Sabrina frowned. The story was familiar; it was almost the same as the family ghost story she told Deja about when prompted during interviews. At the time, Sabrina thought it was an off-color question to gauge her storytelling abilities. Now, she felt like Deja was testing her, trying to make her accuse Tristan of lying. It would make him hate her, but it would be good TV. She pressed her lips together, her chest tight. She’d do no such fucking thing.

“That’s awful,” Marion said.

“It is! And this kid brings this bone over and tells us this story, and that his farm has been haunted for years by the ghost of this young man.”

“The vengeful murderer was a woman?” Marion said. “How could a woman do such a terrible thing?”

“You’d be surprised,” Charity said.

“Sometimes, a little lady goes over the edge, just like men do,” Tristan said, nodding. “That’s feminism.”

Sabrina searched the room for a hint that Deja might be trying to push her into acting up. Deja had told her she could make a name for herself but that Tristan was off the table, that she’d never win. But Sabrina had one thing Marion didn’t: a deep need. Her sister had laid out all the reasons why it was a good idea for Sabrina to find fame and carry her family on her coattails. Marion came from money. Sabrina came from dirt.
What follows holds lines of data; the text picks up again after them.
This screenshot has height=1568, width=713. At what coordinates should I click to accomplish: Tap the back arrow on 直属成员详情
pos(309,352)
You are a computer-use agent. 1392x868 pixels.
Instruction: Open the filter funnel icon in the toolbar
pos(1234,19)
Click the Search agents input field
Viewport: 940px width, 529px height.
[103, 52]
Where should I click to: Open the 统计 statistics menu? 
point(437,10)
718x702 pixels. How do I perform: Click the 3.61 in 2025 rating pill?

Tristan took another sip of wine. It seemed that he’d been talking, but Sabrina had zoned out. “So, this bone—”

“The haunted bone,” Charity said, deadpan.

“The haunted bone. Our friend brought it to our farm, for some forsaken reason, and he told us that he wanted to do a séance with the thing. My brother and I didn’t want to, but this kid and my older sister overruled us. So, he set up a circle of candles, with the bone in the middle, and we joined hands and chanted.”

“What did you chant?” Sabrina asked.

“I don’t remember now,” Tristan said. “Something about ‘speak to us,’ or some basic séance shit.”

Her mother and she had chanted words from a poem about death: And death does follow, but we bid it wait / For we aren’t prepared to leave this place / But you, the spirit, please go free / And take with you all the lessons you have gained. They soothed her in the face of death, but even the chant hadn’t been enough to stop her wailing at her mother’s grave.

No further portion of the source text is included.